Nicola found some fennel bulbs at the farmers market and brought a couple home for me. At the same time I really enjoyed the garlic in the mushroom and garlic soup last week and so decided to combine the fennel with garlic and cream aiming for a creamy consoling soup. When cooked fennel has quite a subtle flavour so I have roasted the garlic which mellows it beautifully. You could roast the fennel and onion as well if you like but I didn’t.

-Begin with the garlic. Put the oven on to 190 centigrade. Take a whole bulb of garlic, snip off the top with some scissors, put on a baking tray and pour over a little olive oil and some salt.
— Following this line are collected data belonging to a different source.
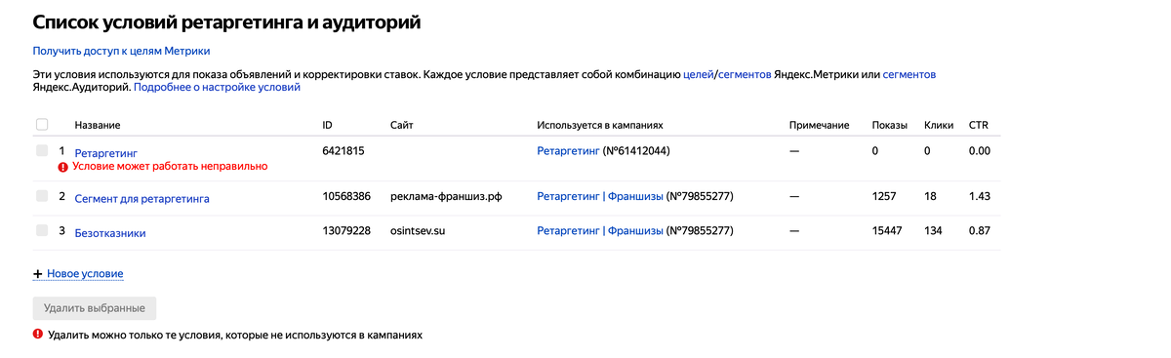Click the plus icon next to Новое условие

pyautogui.click(x=38, y=274)
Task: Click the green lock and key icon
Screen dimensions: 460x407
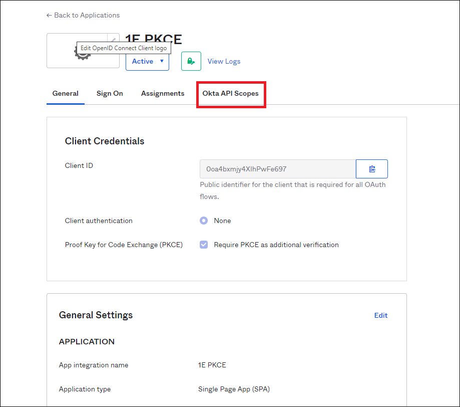Action: pyautogui.click(x=191, y=61)
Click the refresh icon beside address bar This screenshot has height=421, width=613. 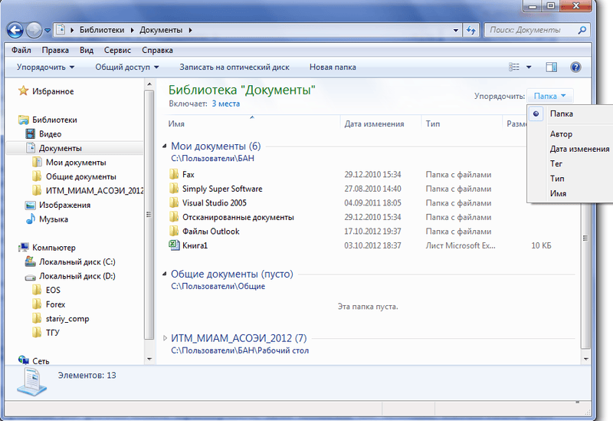[x=470, y=30]
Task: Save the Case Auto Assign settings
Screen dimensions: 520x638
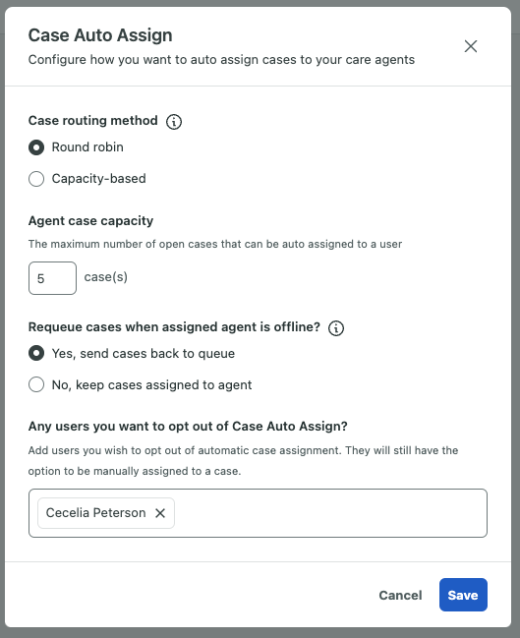Action: [x=463, y=595]
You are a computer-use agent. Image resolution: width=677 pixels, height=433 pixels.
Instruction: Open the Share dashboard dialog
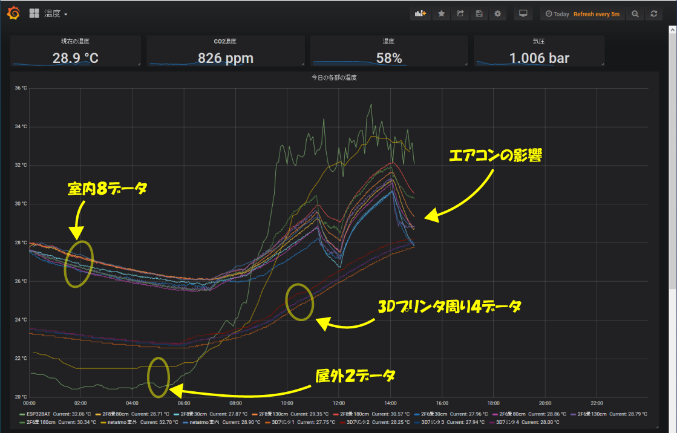(460, 14)
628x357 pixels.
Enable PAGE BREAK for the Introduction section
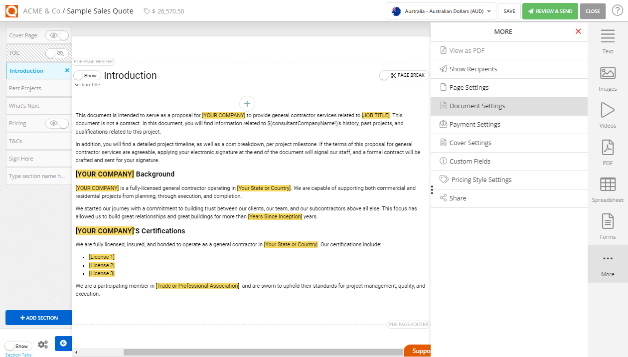(x=404, y=75)
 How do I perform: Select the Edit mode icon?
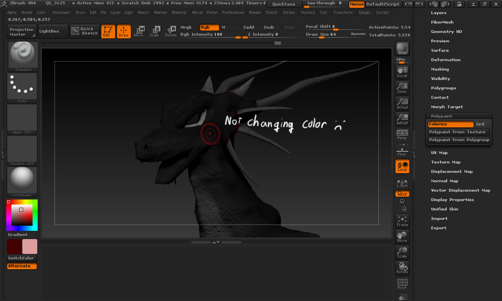pos(108,31)
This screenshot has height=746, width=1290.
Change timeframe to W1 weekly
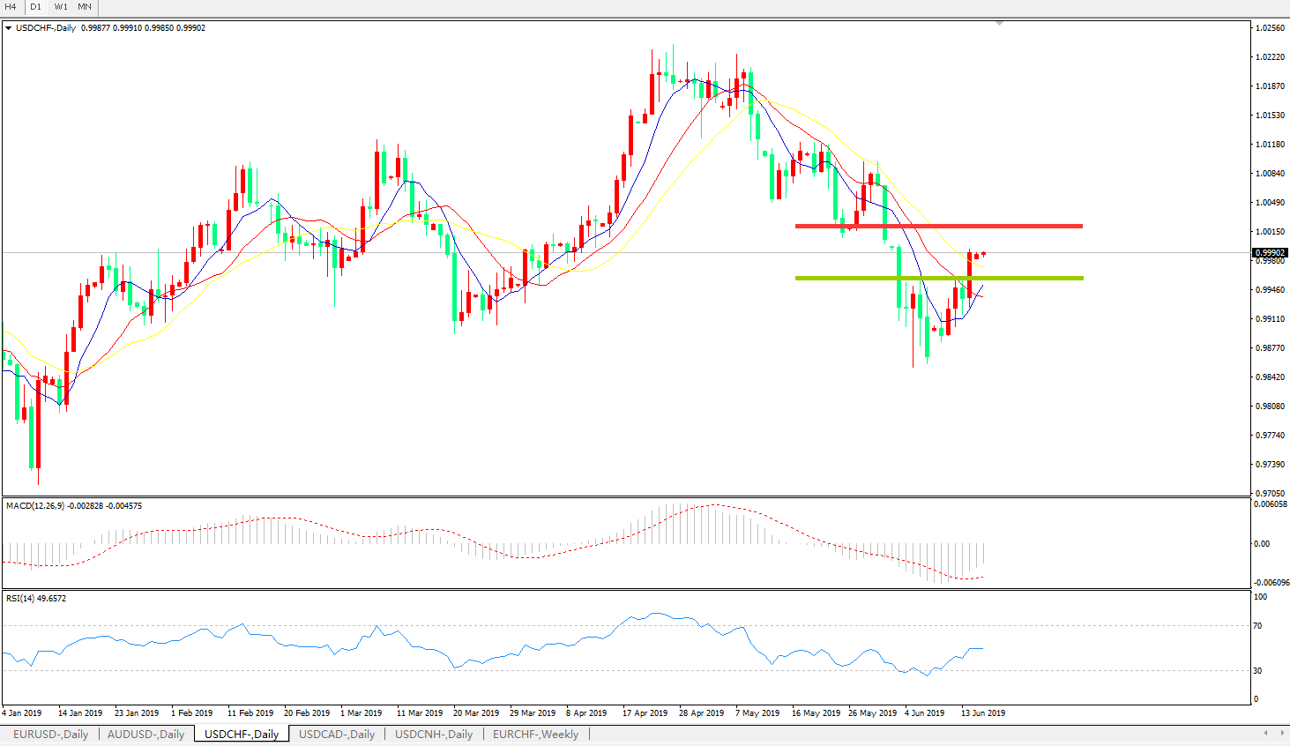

- Pop in the oven and roast until the cloves are soft enough to squash between your fingers, twenty minutes to half an hour probably.
- Meanwhile peel and chop up a small onion and a couple of fennel bulbs.
- Cook gently in a tablespoon or two of olive oil
- Take the garlic out of the oven and allow it to cool. Then separate the cloves and squeeze them out into the onion and fennel pan. The flavour really is quite mild so use the whole bulb.
- Add in a small palmfull of thyme leaves and stir it all about.
- Pour over about three quarters of a pint of chicken or vegetable stock and leave to simmer until the fennel is soft, maybe another twenty minutes.
- Allow the soup to cool a little and then blend smooth.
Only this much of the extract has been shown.